Flight paths may look different, too. Throughout the pandemic, passengers have tended to favor outdoor destinations — beaches, mountains, ski slopes — in states that haven’t imposed stringent lockdown rules. Few have traveled to the parts of the Northeast, California and big cities that have remained largely shut down, but that could change as those areas open up. New York City recently dropped a quarantine requirement for international travelers and said this week that it planned to spend $30 million in a global marketing campaign to lure tourists back.
While a few small airlines did shut down during the pandemic, large companies were able to get by. Congress provided the industry with more than $50 billion in aid to help keep pilots, flight attendants, baggage handlers and other workers employed. The government also provided $25 billion in loans. All of that aid came with strings attached, including a ban on stock buybacks, a restriction on dividends and limits on executive pay.
Airlines also got rid of planes years ahead of schedule, used some aircraft to ferry cargo and asked tens of thousands of employees to retire early or volunteer for paid and unpaid leave.
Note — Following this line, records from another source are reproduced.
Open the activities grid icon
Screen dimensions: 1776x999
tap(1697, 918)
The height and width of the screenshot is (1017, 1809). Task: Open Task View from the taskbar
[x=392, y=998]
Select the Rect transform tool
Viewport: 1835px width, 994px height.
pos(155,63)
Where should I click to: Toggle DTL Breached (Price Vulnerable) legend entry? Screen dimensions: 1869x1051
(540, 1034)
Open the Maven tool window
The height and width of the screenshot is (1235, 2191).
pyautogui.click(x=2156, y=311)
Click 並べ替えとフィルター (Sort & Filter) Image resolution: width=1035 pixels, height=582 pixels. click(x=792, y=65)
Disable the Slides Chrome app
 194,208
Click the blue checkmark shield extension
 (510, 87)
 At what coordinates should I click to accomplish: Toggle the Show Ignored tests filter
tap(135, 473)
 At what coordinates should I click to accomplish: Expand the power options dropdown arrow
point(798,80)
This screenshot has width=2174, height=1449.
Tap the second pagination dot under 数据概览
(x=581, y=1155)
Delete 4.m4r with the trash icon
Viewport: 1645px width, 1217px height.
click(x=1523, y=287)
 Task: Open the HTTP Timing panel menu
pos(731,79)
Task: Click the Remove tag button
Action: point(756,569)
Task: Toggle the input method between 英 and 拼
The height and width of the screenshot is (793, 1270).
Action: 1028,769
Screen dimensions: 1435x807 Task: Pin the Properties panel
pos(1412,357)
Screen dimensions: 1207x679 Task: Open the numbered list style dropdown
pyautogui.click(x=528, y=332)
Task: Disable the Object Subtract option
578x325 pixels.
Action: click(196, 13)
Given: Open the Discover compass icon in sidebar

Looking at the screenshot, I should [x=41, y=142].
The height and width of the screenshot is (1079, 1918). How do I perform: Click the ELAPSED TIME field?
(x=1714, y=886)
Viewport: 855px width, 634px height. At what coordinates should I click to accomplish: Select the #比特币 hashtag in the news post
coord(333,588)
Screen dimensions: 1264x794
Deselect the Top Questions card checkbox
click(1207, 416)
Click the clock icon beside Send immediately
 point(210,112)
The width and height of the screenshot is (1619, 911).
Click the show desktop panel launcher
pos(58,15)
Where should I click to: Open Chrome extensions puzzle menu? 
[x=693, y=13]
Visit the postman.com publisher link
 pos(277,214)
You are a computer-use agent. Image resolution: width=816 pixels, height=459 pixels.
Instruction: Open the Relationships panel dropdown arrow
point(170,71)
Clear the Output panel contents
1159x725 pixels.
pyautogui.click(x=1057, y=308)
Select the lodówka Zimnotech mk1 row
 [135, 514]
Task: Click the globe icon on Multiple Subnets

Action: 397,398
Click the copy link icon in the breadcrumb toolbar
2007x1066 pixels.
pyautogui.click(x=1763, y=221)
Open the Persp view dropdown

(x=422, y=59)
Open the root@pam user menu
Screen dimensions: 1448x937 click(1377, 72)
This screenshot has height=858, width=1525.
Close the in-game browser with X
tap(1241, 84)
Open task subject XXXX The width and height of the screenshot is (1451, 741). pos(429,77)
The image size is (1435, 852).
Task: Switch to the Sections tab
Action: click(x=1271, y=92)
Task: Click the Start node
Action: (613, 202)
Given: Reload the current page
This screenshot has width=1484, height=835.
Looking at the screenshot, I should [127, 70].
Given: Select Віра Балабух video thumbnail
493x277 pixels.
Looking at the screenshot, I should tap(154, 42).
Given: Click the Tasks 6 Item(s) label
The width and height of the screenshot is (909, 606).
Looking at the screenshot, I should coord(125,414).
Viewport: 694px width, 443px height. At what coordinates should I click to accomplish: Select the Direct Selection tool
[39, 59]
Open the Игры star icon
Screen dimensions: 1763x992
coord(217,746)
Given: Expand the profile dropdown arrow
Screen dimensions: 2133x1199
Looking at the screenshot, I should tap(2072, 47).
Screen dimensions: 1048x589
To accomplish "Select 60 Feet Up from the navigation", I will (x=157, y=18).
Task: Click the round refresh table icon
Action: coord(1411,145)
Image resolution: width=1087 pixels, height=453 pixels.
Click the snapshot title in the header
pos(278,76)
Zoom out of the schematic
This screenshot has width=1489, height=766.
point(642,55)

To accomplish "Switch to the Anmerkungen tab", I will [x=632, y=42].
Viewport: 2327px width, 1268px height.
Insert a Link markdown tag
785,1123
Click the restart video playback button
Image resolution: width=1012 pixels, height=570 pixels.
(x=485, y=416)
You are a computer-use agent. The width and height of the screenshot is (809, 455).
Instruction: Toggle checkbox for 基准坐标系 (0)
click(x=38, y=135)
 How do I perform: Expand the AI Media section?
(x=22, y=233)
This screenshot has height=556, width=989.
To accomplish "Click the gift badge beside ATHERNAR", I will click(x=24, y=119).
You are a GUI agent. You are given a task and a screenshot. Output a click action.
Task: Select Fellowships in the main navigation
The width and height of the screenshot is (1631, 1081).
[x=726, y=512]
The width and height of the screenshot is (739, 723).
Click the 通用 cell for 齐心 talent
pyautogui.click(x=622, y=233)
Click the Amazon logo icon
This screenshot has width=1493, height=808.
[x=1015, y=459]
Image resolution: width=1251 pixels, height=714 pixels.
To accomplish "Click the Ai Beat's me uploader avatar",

They also raised billions of dollars by selling shares and bonds.
According to the industry trade group Airlines for America, the nation’s largest carriers — the big four along with Alaska Airlines, Allegiant, Hawaiian Airlines, JetBlue and Spirit — ended last year with $163 billion in debt, up from $105 billion in 2019. Those liabilities could weigh on airlines over time, especially if sales begin to sag.
Some airlines have outlined plans to cut debt quickly. Delta’s chief executive, Ed Bastian, said last week that the company planned to cut its financial obligations by nearly $10 billion by the end of June and sees a “path to returning to profitability” by the end of September.